Here the job is to copy the data exactly and to exclude every image from it.

[[ EXERCISE DATA open ]]

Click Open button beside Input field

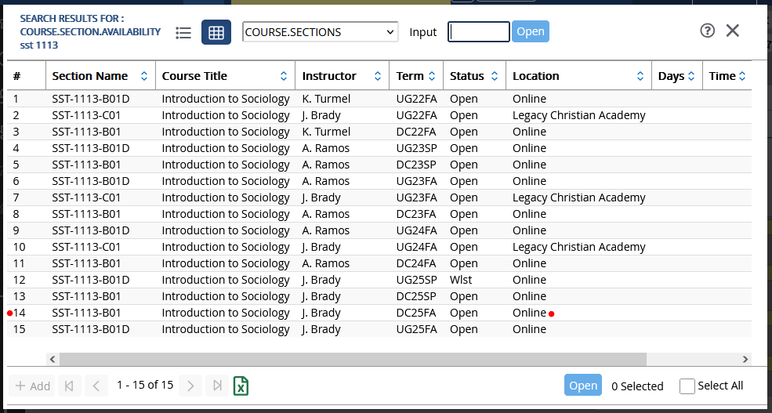pyautogui.click(x=531, y=31)
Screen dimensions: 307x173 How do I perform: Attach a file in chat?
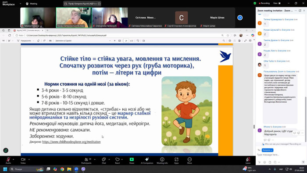(270, 162)
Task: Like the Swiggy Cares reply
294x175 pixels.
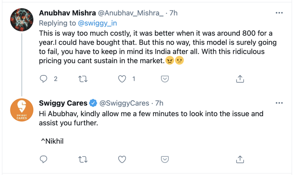Action: tap(122, 159)
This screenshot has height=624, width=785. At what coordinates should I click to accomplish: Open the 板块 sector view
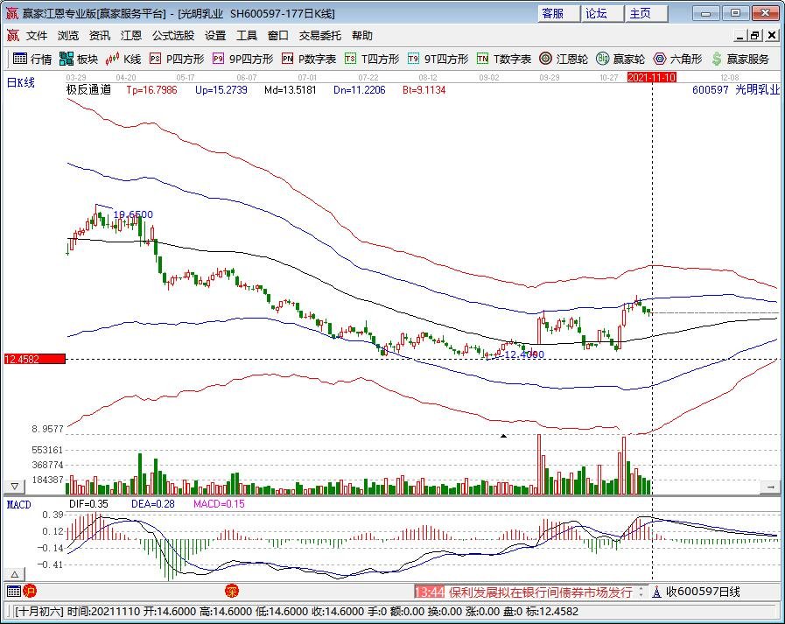tap(79, 59)
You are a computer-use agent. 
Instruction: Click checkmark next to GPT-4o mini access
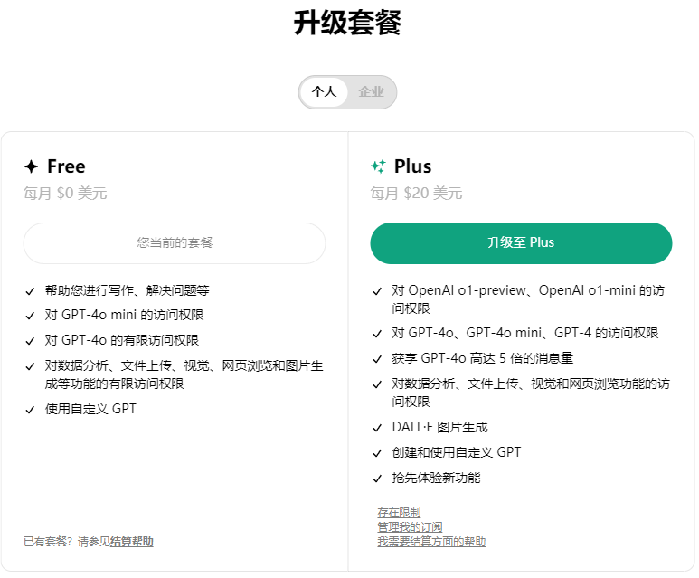(x=30, y=316)
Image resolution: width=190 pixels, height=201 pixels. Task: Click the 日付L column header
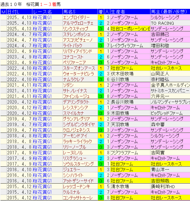pyautogui.click(x=19, y=12)
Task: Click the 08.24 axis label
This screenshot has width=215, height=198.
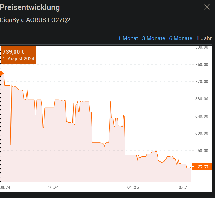Action: coord(5,187)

[[ EXERCISE DATA closed ]]

_RESULT BELOW_
Click Open button beside Input field

pyautogui.click(x=531, y=31)
Screen dimensions: 307x173 How do I perform: Attach a file in chat?
(270, 162)
Task: Like the Swiggy Cares reply
294x175 pixels.
Action: tap(122, 159)
This screenshot has height=624, width=785. At what coordinates should I click to accomplish: Open the 板块 sector view
tap(79, 59)
You are a computer-use agent. 
Instruction: Click checkmark next to GPT-4o mini access
(x=30, y=316)
Image resolution: width=190 pixels, height=201 pixels. Task: Click the 日付L column header
pyautogui.click(x=19, y=12)
Task: Click the 08.24 axis label
This screenshot has width=215, height=198.
Action: coord(5,187)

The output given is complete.